What’s Included in Daily Carrying Cost?

Daily carrying cost typically includes construction loan interest, overhead allocation, subcontractor downtime/remobilization, and delayed revenue velocity.

(The numbers in the chart (right) reflect conservative carrying-cost savings and do not include secondary upside).

Cycle Time isn’t a schedule problem. It’s a financial lever. Every additional day a home stays in construction increases carrying costs, delays revenue, and compounds operational friction.

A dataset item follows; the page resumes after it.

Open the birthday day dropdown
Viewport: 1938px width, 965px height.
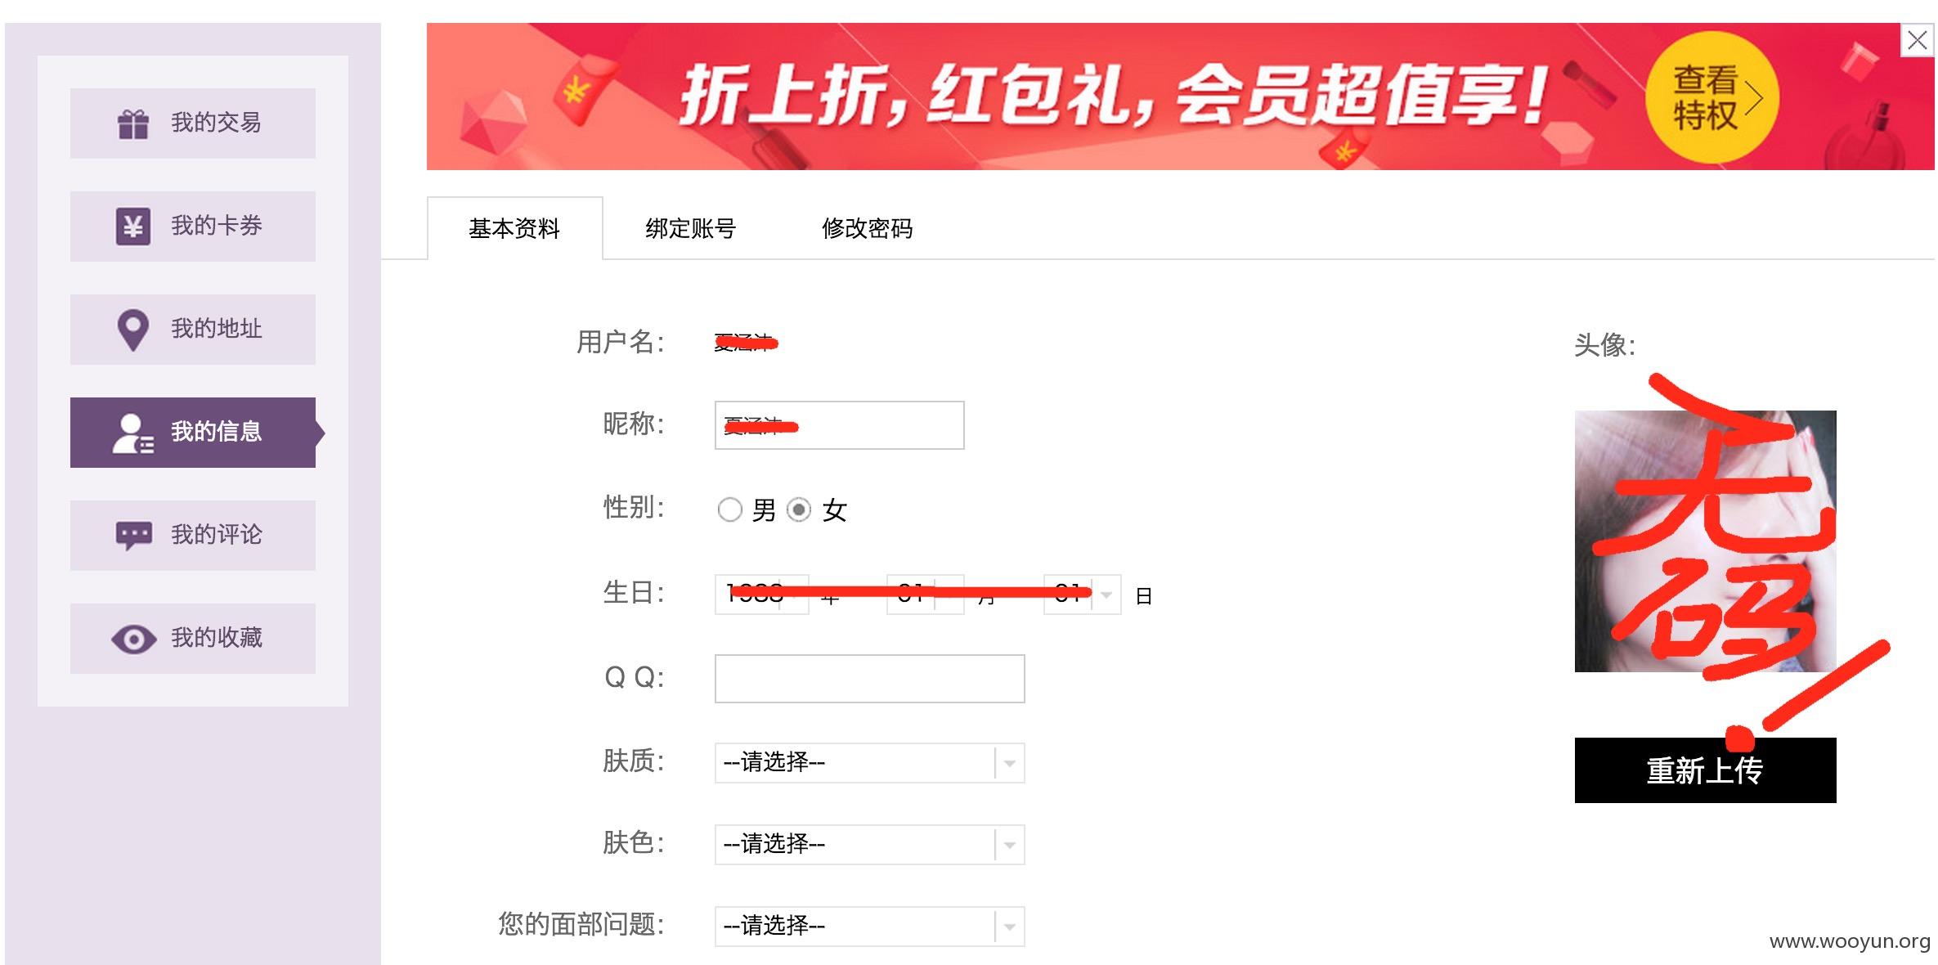pyautogui.click(x=1082, y=595)
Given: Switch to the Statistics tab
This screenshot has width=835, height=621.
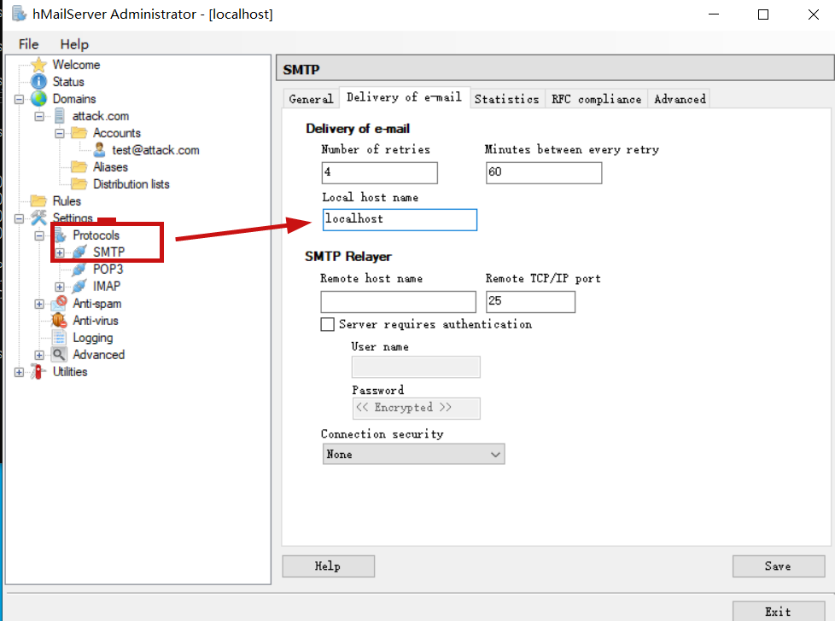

Annual Savings = (Homes Built Per Year) x (Days Reduced) x (Daily Carry Cost)

Cycle Time Reduction: 15 Days is the goal

(Your results may vary by home price, interest rate, overhead, and production model)

Why a 15-Day Reduction is Realistic

We reduce cycle time through:

  • Milestone discipline (clear targets + accountability)

  • Lead-time precision (order timing aligned to schedule)

  • Inspection discipline (requests scheduled proactively)

  • Subcontractor coordination (confirmations + sequencing)

  • Purchasing + vendor alignment (stop surprises)

  • Field execution structure (superintendent daily operating system)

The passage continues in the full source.